The major studio is getting all new media; now comes a report that it may buy Flixster, with its 20 million users

What’s happening over at Warner Brothers? The major studio has warmed to the heat of the digital age.

After expanding the studio’s offering of movie rentals on Facebook, now comes word that the major is in talks to buy Flixster, one of the unsung gems of new media.

Update on Tuesday: An individual with knowledge of the deal said that talks were ongoing but that it was "not a done deal."

The site, with 20 million registered users, is one of the most popular movie social media sites with the tagline: “Watch movies. Tell friends.” Genius.

The incipient purchase, first reported on Monday by AllThingsD, is being driven by the new co-president Kevin Tsujihara and Warner’s digital chief Thomas Gewecke (pictured below).

   Writes Kara Swisher: “Warner Bros. appears to be the frontrunner in various talks to buy the entertainment site, while Internet giant Yahoo has dropped out due to price concerns.”

Swisher reports that the debated price has varied between $60 to $90 million.

WaxWord thinks this is an exciting idea; we’ve been militating for a Hollywood studio to make a major move into the new media space. And who’da thunk that the hidebound Warner Bros. – with its top-heavy structure and old media culture – would be the ones to make a bold move? (Though a: the deal is not done and b: it’s still not nearly as daring as buying Netflix would be.)

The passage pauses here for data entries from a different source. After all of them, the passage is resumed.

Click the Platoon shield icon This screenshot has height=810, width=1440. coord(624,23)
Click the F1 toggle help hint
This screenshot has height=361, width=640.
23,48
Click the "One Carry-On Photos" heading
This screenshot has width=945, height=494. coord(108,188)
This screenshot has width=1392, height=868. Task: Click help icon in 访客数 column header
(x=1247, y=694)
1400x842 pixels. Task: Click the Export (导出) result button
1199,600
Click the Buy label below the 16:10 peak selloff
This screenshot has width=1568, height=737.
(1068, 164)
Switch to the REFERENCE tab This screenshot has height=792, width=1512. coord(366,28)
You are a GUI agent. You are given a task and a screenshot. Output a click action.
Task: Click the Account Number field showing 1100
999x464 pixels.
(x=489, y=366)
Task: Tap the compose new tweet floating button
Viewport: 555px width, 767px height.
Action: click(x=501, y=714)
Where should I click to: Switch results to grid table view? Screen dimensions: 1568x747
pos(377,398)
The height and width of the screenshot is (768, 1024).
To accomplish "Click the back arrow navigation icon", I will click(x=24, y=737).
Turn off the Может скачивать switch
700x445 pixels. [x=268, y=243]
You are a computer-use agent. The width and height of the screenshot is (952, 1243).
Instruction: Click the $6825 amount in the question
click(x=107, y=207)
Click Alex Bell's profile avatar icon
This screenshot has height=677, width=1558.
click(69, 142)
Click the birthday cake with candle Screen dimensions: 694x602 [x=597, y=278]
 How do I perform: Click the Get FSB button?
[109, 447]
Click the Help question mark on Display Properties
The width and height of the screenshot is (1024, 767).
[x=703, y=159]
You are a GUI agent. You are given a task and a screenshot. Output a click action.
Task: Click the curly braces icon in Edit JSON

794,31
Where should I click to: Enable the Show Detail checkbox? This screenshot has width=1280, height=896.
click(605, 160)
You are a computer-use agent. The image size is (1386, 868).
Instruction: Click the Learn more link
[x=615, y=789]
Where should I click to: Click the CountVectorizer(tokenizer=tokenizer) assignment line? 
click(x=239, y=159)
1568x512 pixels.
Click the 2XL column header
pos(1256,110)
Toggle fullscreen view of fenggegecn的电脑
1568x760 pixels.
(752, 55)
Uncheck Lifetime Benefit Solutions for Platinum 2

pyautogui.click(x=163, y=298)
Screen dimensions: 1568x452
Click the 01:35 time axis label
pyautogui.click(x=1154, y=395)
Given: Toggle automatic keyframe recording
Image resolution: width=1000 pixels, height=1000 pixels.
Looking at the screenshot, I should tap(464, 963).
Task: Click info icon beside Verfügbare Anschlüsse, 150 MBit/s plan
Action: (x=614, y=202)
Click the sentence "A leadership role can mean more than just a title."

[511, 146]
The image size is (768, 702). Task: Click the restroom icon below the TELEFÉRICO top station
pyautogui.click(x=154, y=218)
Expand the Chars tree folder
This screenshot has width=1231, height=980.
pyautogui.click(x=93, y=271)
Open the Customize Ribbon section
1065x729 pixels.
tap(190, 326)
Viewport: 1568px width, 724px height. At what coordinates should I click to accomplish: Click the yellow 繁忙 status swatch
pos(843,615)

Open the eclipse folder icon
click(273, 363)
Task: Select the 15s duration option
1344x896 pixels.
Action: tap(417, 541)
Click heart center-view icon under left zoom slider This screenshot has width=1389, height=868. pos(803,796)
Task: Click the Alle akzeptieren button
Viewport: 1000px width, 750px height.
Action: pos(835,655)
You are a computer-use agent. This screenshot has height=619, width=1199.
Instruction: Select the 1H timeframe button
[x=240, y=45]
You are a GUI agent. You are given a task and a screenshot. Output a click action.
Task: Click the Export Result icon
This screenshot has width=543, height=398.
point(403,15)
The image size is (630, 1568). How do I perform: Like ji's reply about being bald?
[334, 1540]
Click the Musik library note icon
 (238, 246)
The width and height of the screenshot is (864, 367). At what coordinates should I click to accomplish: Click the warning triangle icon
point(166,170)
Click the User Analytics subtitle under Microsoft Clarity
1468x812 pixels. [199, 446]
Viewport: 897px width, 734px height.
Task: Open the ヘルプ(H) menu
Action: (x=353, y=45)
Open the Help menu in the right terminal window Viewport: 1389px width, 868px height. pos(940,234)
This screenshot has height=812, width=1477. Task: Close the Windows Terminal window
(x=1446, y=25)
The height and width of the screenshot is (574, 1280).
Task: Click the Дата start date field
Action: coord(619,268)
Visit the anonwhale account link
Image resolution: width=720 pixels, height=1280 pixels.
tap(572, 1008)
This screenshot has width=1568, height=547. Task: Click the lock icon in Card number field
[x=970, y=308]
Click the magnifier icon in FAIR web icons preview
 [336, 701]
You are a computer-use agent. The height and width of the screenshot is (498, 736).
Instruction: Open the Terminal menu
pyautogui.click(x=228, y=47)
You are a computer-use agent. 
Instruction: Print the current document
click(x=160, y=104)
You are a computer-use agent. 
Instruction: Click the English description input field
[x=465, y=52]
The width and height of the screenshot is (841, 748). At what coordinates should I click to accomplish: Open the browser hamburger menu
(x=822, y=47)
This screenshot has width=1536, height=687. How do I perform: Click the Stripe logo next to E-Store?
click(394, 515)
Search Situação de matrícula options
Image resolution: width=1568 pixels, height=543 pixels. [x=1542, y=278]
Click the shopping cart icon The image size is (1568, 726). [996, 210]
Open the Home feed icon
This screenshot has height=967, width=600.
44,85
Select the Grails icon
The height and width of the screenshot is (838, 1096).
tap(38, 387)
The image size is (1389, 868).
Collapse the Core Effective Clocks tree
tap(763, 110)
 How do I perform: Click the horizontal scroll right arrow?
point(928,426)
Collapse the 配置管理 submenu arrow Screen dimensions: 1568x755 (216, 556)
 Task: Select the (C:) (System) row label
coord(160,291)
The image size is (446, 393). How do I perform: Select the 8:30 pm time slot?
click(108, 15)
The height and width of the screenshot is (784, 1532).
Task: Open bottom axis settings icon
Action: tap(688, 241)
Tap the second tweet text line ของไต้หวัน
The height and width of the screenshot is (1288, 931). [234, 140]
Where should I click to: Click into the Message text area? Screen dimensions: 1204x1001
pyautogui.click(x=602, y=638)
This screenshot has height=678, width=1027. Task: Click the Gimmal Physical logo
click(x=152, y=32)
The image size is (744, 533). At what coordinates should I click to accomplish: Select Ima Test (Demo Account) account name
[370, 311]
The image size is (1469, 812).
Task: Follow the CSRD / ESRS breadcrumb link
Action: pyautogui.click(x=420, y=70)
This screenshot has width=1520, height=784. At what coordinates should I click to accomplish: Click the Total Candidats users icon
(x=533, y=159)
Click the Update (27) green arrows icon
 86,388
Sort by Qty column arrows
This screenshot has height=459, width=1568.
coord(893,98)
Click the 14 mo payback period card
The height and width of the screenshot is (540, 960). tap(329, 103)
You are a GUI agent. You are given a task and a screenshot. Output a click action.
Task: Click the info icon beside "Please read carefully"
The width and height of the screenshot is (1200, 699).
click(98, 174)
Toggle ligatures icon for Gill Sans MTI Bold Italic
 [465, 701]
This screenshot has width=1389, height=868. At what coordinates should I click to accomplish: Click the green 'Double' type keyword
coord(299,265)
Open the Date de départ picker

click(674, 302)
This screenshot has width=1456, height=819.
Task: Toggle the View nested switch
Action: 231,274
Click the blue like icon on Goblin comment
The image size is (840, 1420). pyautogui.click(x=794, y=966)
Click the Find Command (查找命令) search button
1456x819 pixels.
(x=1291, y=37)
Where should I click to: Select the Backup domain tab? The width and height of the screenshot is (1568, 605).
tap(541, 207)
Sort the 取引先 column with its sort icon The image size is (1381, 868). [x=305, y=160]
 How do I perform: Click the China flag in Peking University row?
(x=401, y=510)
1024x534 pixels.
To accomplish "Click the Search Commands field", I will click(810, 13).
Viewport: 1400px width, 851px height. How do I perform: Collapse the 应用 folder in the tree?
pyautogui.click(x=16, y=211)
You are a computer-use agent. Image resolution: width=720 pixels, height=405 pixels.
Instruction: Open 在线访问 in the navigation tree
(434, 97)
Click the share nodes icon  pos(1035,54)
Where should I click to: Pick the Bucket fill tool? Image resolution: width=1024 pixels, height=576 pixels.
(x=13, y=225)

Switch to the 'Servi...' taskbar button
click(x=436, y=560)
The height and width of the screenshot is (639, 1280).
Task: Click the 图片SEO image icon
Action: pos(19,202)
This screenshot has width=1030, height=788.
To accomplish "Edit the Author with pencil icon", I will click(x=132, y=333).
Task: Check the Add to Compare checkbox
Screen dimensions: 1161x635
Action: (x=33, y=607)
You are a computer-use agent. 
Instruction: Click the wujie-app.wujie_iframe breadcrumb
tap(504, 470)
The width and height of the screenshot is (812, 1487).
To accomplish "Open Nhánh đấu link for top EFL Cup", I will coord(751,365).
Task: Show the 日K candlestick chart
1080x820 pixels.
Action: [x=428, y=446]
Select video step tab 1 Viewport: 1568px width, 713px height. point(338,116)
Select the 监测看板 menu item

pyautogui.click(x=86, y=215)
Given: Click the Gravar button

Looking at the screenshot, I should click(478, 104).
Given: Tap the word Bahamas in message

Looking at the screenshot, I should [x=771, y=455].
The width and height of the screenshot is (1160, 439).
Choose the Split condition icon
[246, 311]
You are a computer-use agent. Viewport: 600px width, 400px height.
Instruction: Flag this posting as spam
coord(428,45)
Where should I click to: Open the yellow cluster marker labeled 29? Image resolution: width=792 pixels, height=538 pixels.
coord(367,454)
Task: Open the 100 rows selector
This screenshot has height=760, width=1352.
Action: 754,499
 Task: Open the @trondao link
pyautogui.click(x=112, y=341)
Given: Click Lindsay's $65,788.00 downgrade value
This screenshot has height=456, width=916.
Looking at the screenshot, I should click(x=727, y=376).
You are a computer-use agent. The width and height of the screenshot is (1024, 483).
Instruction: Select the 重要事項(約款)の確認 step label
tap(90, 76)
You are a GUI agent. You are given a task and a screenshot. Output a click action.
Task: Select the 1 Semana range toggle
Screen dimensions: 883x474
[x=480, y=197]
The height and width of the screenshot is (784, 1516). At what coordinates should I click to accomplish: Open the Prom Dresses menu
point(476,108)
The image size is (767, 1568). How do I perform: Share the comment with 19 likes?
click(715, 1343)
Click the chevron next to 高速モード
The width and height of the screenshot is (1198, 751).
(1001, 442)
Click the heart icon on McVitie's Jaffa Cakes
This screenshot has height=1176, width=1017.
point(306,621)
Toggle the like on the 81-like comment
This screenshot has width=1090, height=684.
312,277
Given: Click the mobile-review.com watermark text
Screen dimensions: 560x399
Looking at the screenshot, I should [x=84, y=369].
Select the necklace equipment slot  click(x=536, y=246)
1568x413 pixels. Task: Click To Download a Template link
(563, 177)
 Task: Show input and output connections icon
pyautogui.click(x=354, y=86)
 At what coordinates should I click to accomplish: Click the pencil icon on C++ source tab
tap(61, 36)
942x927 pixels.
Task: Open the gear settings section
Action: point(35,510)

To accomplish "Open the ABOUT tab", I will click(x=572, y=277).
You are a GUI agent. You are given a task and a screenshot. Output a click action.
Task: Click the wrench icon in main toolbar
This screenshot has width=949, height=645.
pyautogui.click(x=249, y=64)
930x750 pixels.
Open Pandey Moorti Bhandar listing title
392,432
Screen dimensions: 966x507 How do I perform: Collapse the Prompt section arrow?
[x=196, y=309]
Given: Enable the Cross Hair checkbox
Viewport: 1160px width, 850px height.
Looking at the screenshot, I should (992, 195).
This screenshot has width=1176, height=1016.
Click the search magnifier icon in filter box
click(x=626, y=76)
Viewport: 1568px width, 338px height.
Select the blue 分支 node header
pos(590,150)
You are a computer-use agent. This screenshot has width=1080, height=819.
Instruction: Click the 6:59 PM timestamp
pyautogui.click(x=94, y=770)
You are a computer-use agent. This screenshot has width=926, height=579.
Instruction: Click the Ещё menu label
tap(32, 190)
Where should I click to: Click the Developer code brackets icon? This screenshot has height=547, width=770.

Read also: Calling Netflix or Huffpo: After 2010, Hollywood Needs a Gamechanger

Gewecke is the guy who has been driving the studio’s foray into social media on Facebook, having advocated for the rental experiment over Facebook. That went well enough with “The Dark Knight” at $3 a pop for the studio to expand the offering into other major titles, including the “Harry Potter” series.

What does he have in mind with Flixster? If nothing else, it’s a new, vast pool of movie-lovers to whom he can sell/rent/promote Warner’s vast, and increasingly underused library.

Tsujihara, meanwhile, is the executive who has presided over the debilitating decline in home entertainment revenue. The declines have been double-digit every year for the past few, and the decision to move into social media is most certainly fuelled by the panic over the declining DVD dollars.

For some time, Warner has been trying to develop technology that would put the movie genie back in the streaming bottle by creating products that would allow customers to download movies to a hard drive and keep them, library-style.

The foray into Facebook – charging users $4 in Facebook credits for more recent titles – suggests a recognition that streaming is a platform that is here to stay.

Meanwhile, the purchase of Flixster – which recently bought Rotten Tomatoes, the leading aggregator of movie criticism – would give Warner Bros. access to an audience of more than 20 million registered users as it seeks new ways to promote and distribute its movies online.

Flixster was founded in 2006 by Joe Greenstein.